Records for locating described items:
— BEGIN —

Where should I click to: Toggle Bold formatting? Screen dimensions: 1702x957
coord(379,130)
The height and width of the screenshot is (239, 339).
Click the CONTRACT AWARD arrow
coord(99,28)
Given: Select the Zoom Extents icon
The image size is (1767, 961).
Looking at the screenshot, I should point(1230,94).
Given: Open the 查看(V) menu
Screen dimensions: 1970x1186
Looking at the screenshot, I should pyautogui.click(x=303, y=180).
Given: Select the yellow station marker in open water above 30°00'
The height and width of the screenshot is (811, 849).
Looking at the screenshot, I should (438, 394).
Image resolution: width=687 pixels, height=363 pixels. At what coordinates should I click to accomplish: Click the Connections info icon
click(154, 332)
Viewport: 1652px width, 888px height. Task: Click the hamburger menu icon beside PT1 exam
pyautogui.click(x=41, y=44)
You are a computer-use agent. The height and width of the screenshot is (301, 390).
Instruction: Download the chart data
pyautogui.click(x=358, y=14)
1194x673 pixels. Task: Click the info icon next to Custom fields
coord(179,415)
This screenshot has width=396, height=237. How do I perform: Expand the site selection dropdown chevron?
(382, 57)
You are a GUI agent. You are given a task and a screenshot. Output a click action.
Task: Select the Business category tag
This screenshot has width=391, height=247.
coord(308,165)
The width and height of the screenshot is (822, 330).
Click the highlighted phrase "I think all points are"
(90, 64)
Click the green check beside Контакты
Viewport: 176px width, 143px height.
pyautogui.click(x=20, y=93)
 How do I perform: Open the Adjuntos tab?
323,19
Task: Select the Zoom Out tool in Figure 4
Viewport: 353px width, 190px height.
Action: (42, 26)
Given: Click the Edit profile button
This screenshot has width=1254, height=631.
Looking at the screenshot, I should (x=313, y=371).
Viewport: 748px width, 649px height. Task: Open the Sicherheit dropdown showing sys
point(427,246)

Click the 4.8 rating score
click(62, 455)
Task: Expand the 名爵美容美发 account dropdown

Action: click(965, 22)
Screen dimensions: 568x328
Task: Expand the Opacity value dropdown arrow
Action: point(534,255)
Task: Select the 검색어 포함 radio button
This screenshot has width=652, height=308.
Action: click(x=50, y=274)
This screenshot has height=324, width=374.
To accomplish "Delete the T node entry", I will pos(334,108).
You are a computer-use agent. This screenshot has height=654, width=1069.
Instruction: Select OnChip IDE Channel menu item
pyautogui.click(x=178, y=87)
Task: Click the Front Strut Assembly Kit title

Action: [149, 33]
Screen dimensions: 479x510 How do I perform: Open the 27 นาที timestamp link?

— END —

What the exercise asks =>
Output the stretch from the line containing "Click the green check beside Контакты" through the end of the items as a numbered list, leaving out any blank lines.

Result for this task =>
1. Click the green check beside Контакты
2. Viewport: 176px width, 143px height.
3. pyautogui.click(x=20, y=93)
4.  How do I perform: Open the Adjuntos tab?
5. 323,19
6. Task: Select the Zoom Out tool in Figure 4
7. Viewport: 353px width, 190px height.
8. Action: (42, 26)
9. Given: Click the Edit profile button
10. This screenshot has width=1254, height=631.
11. Looking at the screenshot, I should (x=313, y=371).
12. Viewport: 748px width, 649px height. Task: Open the Sicherheit dropdown showing sys
13. point(427,246)
14. Click the 4.8 rating score
15. click(62, 455)
16. Task: Expand the 名爵美容美发 account dropdown
17. Action: click(965, 22)
18. Screen dimensions: 568x328
19. Task: Expand the Opacity value dropdown arrow
20. Action: point(534,255)
21. Task: Select the 검색어 포함 radio button
22. This screenshot has width=652, height=308.
23. Action: click(x=50, y=274)
24. This screenshot has height=324, width=374.
25. To accomplish "Delete the T node entry", I will pos(334,108).
26. You are a computer-use agent. This screenshot has height=654, width=1069.
27. Instruction: Select OnChip IDE Channel menu item
28. pyautogui.click(x=178, y=87)
29. Task: Click the Front Strut Assembly Kit title
30. Action: [149, 33]
31. Screen dimensions: 479x510 How do I perform: Open the 27 นาที timestamp link?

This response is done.